§ Prompt: Where does the string "agent" occur in the records below? Copy every line that holds it.

§ Input material:

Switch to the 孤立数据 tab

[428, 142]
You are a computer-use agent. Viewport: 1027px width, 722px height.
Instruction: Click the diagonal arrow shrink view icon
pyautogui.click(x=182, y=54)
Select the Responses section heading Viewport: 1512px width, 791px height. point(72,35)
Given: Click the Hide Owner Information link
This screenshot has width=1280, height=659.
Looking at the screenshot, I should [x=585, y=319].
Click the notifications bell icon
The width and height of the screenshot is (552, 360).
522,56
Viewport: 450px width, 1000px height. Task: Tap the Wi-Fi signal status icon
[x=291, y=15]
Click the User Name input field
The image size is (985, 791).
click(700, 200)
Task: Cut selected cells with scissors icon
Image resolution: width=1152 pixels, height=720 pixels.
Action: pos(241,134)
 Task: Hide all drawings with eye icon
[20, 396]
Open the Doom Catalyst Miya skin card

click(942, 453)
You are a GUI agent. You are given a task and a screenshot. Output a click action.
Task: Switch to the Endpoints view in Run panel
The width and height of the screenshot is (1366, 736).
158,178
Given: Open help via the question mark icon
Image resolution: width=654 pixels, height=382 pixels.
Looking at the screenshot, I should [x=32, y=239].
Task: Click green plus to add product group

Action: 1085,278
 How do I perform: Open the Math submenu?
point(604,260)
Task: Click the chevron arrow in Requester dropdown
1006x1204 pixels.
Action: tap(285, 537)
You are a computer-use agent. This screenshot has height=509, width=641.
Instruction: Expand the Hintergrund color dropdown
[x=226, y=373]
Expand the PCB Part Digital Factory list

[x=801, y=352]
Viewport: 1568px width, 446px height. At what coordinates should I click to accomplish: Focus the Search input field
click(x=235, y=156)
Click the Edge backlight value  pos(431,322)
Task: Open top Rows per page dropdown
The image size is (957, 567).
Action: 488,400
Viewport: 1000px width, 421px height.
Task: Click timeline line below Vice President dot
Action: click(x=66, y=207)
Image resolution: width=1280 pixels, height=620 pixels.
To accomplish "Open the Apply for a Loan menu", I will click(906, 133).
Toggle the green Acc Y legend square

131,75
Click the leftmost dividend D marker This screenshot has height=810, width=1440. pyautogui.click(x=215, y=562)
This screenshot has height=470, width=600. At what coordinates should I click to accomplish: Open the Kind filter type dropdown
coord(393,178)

§ Expected answer:
You are a computer-use agent. Viewport: 1027px width, 722px height.
You are a GUI agent. You are given a task and a screenshot. Output a click action.
You are a computer-use agent. This screenshot has height=509, width=641.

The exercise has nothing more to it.